Des chercheurs s’intéressant aux flavonoïdes de la plante ont montré une activité inhibitrice des cyclo-oxygénases (rôle dans l'inflammation) (Williams et al. 1999 ; Long et al. 2003).
Le chrysanthemum parthenium dans le traitement de la migraine
Longtemps, la grande camomille a été utilisée pour traiter les migraines, mais les essais cliniques rapportent des résultats contrastés.
En 2004, une revue de la littérature basée sur cinq essais cliniques pour un total de 343 patients n’a pas permis de conclure à une efficacité de la plante dans la prévention des crises (Pittler et al. 2004).
Une autre étude a rapporté une réduction de la fréquence des attaques. Aucune différence n’a cependant été observée au niveau de la durée et de l’intensité de la crise.
Plus récemment en 2020, un projet de recherche a montré des résultats significatifs dans la prévention des migraines. Ce laboratoire Inserm avec une société auvergnate ont élaboré deux traitements préventif pour soulager les migraines. Le premier est sous forme de gélule (Herba MIG) et le second en spray nasal (MIG SPRAY)
Les résultats variables des études évaluant l’efficacité du Tanacetum parthenium dans la prévention de la migraine sont essentiellement dus à un problème de méthodologie. Soit la durée de l’étude est trop courte, car les bénéfices de la plante ne se font ressentir qu’après plusieurs mois ; soit les critères d’inclusion ne sont pas correctement définis. L’extrait des plantes utilisées intervient aussi dans la variabilité des résultats obtenus.
Peu d’études dosent la quantité de principes actifs et particulièrement de parthénolide contenu dans leur extrait. Or en fonction de l’extrait (plante entière, feuilles ou fleurs), le pourcentage de parthénolide varie fortement (0 à 5%) (Heptinstall et al. 1992). L’efficacité observée dans l’étude peut être due à cette particularité d’extraction, qui confère à l’ingrédient un taux de principe actif plus important que ceux utilisés dans les autres essais cliniques (Diener et al. 2005).
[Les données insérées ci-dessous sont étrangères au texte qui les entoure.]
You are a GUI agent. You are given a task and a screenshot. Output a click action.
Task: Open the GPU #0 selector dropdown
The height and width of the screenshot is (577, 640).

Outre ses effets anti-inflammatoires, plusieurs autres mécanismes pourraient expliquer l’efficacité de la plante dans la prévention des migraines. La quantité de parthénolide présents dans la plante varie de 0 à 0,5 %. Cette variation s’explique essentiellement par la provenance géographique de la plante, sa maturité au moment de la récolte et le procédé d’extraction utilisé (Majdi et al. 2015; Majdi et al. 2011).
Certains patients sont donc susceptibles de stopper leur traitement par manque d’efficacité, alors qu’une plante de haute qualité, riche en actifs, aurait pu être une aide précieuse!